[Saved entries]
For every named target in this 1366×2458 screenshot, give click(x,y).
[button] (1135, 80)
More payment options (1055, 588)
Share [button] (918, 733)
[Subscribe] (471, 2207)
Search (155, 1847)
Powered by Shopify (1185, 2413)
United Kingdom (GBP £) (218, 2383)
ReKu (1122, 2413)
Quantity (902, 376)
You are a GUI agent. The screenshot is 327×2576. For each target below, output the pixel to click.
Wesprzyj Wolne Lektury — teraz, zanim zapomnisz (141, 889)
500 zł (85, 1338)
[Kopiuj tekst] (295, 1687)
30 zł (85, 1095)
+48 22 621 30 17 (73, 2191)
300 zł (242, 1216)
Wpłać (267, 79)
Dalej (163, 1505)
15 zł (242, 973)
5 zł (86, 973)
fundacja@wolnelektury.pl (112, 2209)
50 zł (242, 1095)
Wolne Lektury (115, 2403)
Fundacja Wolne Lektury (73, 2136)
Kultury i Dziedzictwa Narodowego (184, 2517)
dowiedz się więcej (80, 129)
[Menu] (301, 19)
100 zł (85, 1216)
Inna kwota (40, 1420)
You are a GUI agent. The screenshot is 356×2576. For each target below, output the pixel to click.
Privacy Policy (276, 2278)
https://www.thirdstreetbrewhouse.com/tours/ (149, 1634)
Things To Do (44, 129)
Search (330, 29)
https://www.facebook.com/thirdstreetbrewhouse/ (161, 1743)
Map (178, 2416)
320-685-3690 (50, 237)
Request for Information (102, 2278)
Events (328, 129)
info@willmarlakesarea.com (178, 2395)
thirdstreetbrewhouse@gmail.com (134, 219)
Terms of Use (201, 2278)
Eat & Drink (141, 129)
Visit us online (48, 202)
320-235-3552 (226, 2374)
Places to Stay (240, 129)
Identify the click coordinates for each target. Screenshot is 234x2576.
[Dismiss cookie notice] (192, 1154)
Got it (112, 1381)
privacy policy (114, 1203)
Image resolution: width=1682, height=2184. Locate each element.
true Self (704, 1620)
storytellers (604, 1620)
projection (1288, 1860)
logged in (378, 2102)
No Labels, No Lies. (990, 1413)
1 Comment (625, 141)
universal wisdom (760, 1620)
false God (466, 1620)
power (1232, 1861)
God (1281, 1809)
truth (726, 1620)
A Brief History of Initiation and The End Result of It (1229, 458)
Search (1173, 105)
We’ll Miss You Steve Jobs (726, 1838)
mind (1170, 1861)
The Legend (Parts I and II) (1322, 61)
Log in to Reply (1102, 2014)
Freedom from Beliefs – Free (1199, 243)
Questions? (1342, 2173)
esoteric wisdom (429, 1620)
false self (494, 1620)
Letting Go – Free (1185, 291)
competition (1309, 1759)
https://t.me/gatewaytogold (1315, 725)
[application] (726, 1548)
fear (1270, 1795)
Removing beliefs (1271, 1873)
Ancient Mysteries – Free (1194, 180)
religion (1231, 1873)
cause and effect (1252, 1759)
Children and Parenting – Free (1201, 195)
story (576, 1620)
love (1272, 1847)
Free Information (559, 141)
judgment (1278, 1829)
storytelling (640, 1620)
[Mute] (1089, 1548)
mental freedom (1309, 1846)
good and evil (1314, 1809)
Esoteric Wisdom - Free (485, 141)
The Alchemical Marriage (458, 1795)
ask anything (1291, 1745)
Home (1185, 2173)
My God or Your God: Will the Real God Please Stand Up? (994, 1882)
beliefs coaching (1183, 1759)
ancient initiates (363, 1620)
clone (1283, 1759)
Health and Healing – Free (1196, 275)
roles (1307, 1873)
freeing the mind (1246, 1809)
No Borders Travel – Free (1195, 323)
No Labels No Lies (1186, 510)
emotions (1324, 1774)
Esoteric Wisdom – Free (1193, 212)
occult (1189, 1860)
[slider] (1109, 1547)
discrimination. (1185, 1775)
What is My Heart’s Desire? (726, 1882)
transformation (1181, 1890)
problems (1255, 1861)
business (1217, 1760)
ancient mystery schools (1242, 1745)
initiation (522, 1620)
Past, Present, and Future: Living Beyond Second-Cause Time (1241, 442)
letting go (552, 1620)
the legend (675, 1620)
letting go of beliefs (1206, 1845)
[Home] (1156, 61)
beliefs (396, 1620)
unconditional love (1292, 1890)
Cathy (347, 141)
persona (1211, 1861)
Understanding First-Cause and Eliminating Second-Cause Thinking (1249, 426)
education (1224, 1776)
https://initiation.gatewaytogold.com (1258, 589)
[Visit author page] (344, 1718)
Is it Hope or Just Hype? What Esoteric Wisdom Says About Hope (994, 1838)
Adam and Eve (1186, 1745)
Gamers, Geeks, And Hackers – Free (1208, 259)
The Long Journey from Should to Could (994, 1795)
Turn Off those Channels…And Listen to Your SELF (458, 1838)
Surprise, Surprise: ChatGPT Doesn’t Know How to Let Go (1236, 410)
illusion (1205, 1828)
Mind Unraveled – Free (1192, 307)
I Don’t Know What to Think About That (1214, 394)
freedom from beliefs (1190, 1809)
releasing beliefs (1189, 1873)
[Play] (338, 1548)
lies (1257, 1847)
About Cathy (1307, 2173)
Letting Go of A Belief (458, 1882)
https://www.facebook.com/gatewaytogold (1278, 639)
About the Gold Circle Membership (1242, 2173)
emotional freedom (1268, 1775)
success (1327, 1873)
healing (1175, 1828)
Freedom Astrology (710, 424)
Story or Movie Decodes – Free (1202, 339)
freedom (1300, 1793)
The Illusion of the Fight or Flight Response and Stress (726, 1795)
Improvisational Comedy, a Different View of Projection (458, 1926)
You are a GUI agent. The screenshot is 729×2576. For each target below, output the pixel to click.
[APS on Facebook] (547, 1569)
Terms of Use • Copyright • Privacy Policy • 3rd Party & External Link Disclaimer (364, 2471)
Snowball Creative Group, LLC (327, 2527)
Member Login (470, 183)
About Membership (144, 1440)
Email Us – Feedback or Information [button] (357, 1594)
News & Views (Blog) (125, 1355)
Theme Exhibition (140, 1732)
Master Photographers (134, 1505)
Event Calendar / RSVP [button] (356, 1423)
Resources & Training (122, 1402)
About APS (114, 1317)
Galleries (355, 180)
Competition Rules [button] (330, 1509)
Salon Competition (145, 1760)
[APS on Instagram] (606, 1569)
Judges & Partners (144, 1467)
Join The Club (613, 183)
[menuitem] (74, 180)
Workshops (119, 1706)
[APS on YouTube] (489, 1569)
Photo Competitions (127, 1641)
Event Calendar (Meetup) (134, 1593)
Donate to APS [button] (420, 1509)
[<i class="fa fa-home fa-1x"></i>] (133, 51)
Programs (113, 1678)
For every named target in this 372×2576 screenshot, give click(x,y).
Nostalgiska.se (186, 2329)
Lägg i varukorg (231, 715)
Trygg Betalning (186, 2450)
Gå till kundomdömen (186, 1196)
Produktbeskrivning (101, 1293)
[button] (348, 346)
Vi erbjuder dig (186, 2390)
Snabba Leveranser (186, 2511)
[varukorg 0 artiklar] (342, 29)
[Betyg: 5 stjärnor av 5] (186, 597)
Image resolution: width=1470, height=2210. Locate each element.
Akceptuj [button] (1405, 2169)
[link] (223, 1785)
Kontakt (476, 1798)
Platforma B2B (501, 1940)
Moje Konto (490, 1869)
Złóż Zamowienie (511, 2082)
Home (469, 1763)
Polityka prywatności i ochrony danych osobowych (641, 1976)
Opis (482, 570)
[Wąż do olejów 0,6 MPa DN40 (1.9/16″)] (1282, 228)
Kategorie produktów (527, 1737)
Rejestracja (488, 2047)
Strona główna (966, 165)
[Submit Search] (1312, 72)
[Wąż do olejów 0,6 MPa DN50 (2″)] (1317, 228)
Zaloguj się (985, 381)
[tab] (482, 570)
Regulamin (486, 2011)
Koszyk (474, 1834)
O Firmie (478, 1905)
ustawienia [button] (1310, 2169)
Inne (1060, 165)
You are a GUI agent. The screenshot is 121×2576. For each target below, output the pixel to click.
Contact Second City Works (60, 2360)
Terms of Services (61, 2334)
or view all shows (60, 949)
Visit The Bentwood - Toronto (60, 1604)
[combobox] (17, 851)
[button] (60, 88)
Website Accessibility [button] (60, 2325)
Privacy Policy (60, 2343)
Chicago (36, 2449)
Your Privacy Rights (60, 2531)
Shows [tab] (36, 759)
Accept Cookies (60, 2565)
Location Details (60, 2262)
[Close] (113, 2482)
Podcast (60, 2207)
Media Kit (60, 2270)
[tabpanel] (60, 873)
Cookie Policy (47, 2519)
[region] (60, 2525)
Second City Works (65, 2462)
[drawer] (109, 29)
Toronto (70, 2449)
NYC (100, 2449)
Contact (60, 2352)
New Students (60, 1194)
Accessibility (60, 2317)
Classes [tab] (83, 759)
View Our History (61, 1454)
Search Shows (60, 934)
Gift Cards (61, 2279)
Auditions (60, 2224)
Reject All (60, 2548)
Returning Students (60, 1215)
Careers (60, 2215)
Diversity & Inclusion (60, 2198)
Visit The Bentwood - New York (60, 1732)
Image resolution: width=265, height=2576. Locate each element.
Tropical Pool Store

- _Exercise details_
Where a line of the data contains "History", copy that line.

- _Solution to this task_
A Brief History of Initiation and The End Result of It (1229, 458)
View Our History (61, 1454)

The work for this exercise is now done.